THE EXERCISE:
Turn the data below into a two-column CSV with the header text,answer and one row per item. Put each item's wording in text and its answer in answer, quote every field, replace line breaks with spaces, and leave out the pictures.

* * *

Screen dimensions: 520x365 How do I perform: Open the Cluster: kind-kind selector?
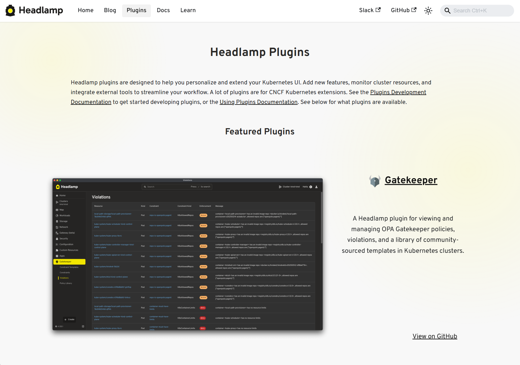289,187
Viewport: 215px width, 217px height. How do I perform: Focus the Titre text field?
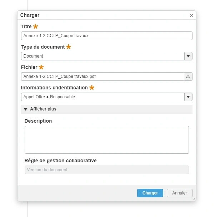106,36
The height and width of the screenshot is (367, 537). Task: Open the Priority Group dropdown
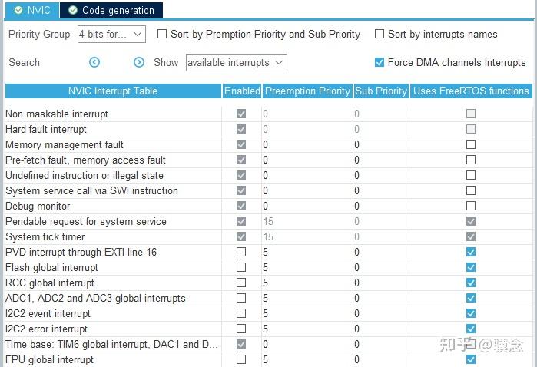click(111, 34)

* * *

REPLY:
text,answer
"Screen dimensions: 520x365 How do I perform: Open the Cluster: kind-kind selector?","289,187"
"Viewport: 215px width, 217px height. How do I perform: Focus the Titre text field?","106,36"
"The height and width of the screenshot is (367, 537). Task: Open the Priority Group dropdown","click(111, 34)"